Caixa Cultural Salvador apresenta festival que celebra mulheres na literatura

A CAIXA Cultural Salvador apresenta, nos próximos dias 8 e 9 de março, a primeira edição da “Flimina” – Festa das Mulheres na Literatura. O evento é marcado pela programação com protagonismo feminino e discussão de temas atuais, como a equidade de gênero, os desafios sociais e ambientais e a produção de conteúdo digital. O patrocínio é da CAIXA e do Governo Federal, com realização da Bahia Eventos e Mirdad Cultura.

A festa prioriza a mulher na literatura, seja como autora, professora, pesquisadora, leitora, booktuber, influencer e outras profissionais da área. Uma das participantes será a atriz Elisa Lucinda, que também é escritora, e finalista do Prêmio Jabuti 2022, pelo romance Quem me leva para passear (Editora Malê, 2021), além de ter integrado o elenco da novela “Vai na fé”, da Rede Globo.

Os debates também reunirão nomes como da escritora e ativista baiana Jovina Souza, autora de O levante da fênix (2021), da jornalista, escritora e documentarista Eliane Brum; da artista indígena Yacunã Tuxá; da escritora Aline Bei, autora de Pequena Coreografia do Adeus (2021); e de Karina Buhr, colunista da revista Continente e autora do livro de poemas Desperdiçando rima (Rocco, 2015).

A curadoria é assinada pela jornalista e pesquisadora Edma de Góis, doutora e mestre em Literatura pela Universidade de Brasília (UnB), com pesquisas na Universidade do Minho (Portugal). O festival integra a temporada 2023/2024 do Programa de Ocupação dos Espaços da CAIXA Cultural, uma iniciativa do banco para promover o intercâmbio da produção de cultura em suas unidades.

Programação:

No Dia Internacional da Mulher (08), às 19h, a programação da Flimina dá início com o debate “Por que lutamos?”. Mediado por Suzane Lima Costa, a mesa discutirá os desafios ambientais e sociais e seu impacto na vida das duas mulheres convidadas: Eliane Brum e Yacunã Tuxá. Artista do povo indígena Tuxá de Rodelas (BA), Tuxá usa tecnologia e mídias digitais em defesa da sustentabilidade do planeta.
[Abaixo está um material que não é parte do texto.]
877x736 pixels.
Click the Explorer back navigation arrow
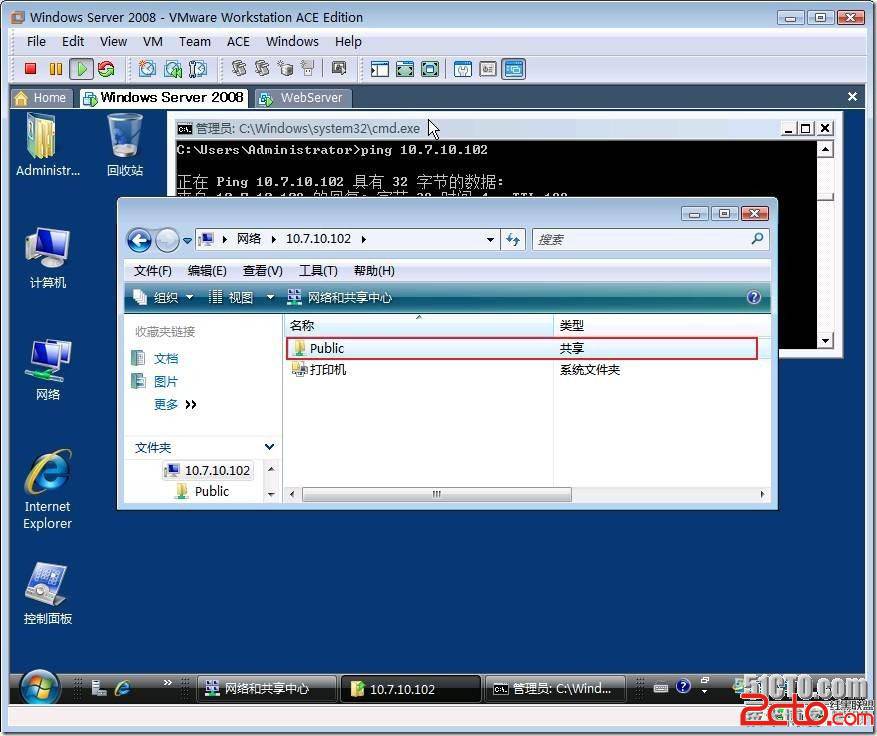click(139, 240)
Como nascem as ficções produzidas por mulheres? Este será o questionamento da mesa que será realizada no sábado (09), às 10h, com mediação de Mônica Menezes. Intitulado de “Criar mundos ficcionais”, o momento irá reunir as Aline Bei, uma das escritoras mais proeminentes de sua geração, e Karina Buhr, artista consolidada na música e que lançou seu primeiro romance Mainá (Todavia, 2022).
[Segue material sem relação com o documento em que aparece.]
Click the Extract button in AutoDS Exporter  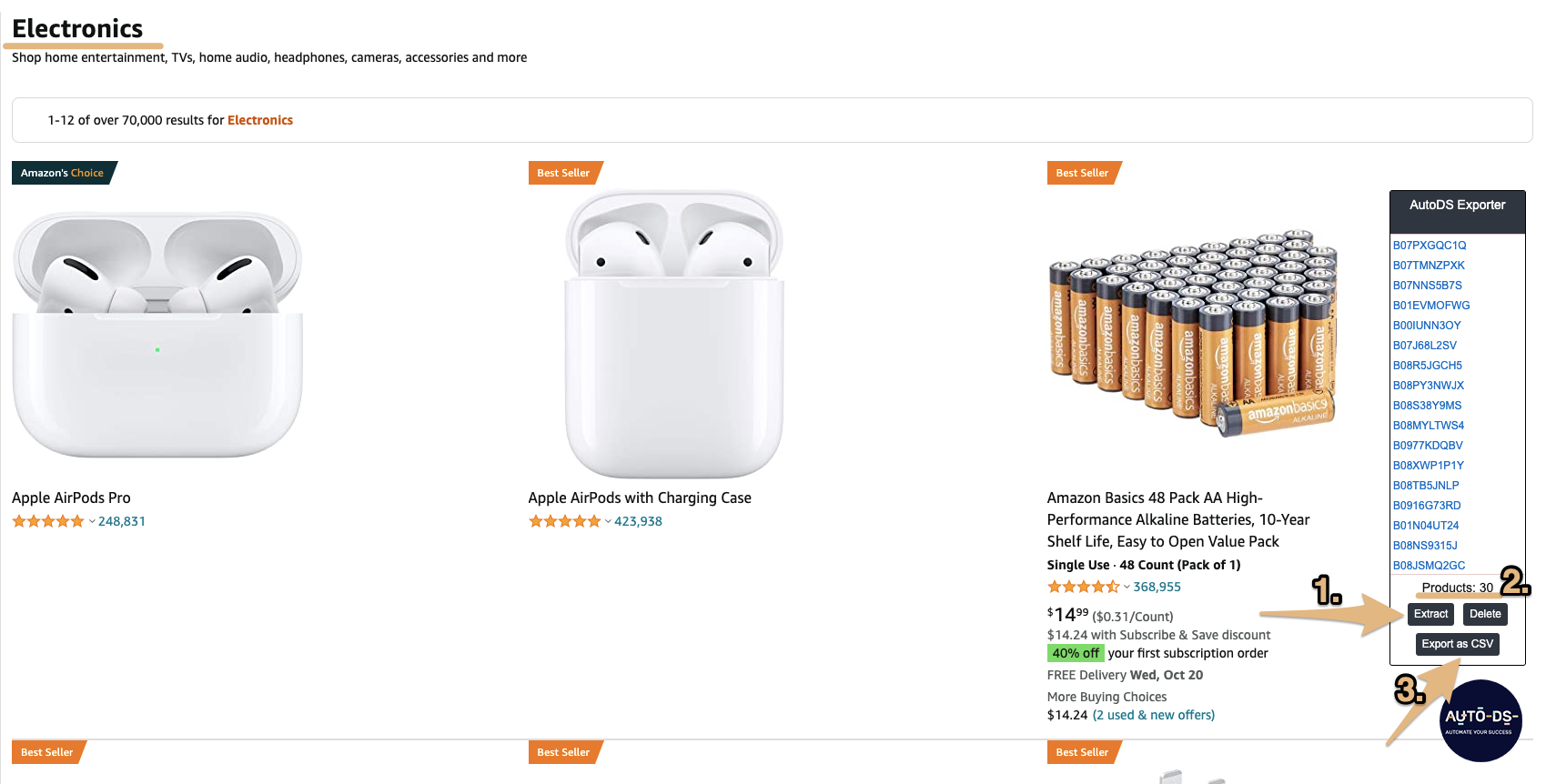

No mesmo dia, às 14h, o debate será sobre a importância das plataformas digitais para formar e informar novas gerações de escritoras em todo o país. Esta conversa vai reunir dois nomes de destaque na produção de poesia e na divulgação de autoras negras na internet: a escritora Ryane Leão, autora de Tudo nela queima e brilha (2017), e a poetisa Lorena Ribeiro, criadora de conteúdo no YouTube e Instagram no projeto literário Passos entre Linhas.

Ainda no sábado (9), às 17h, a mesa “O que pode a palavra” encerra a programação da primeira edição da Flimina. Os principais eixos serão criação artística, literatura escrita por mulheres e o papel da poesia diante dos desafios no mundo. Com mediação de Fernanda Miranda, o momento vai reunir a multiartista Elisa Lucinda, e a escritora e ativista baiana Jovina Souza, reconhecida pelo trabalho em projetos de identidade e autoestima de pessoas negras.